**PROBLEM DESCRIPTION**
Each line in the entries that has the word "agent" has to be copied.

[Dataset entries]

_ _ _ _ _

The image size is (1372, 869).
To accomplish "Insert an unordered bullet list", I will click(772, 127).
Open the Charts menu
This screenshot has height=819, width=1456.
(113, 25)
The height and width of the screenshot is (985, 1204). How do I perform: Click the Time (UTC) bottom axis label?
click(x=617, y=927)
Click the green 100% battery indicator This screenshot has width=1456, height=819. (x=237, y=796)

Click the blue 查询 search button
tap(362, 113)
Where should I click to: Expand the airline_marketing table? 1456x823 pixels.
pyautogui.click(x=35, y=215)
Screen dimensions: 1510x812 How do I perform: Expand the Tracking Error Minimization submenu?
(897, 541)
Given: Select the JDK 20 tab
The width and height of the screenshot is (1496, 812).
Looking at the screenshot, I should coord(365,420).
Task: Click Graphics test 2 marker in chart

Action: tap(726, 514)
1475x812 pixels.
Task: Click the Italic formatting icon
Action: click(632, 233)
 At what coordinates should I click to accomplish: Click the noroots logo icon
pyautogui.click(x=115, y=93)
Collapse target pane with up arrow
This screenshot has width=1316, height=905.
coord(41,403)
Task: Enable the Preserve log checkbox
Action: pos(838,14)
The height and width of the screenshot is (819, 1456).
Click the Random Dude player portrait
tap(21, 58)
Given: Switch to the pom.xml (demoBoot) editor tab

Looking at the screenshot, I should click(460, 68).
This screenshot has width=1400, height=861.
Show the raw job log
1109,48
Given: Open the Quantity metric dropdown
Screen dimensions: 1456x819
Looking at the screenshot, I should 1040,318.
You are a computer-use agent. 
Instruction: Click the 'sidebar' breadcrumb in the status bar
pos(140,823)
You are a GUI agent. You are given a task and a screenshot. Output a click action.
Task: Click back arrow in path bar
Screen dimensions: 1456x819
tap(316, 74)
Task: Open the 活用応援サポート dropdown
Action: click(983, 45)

_ _ _ _ _

**EXERCISE SOLUTION**
You are a computer-use agent. 
You are a GUI agent. You are given a task and a screenshot. Output a click action.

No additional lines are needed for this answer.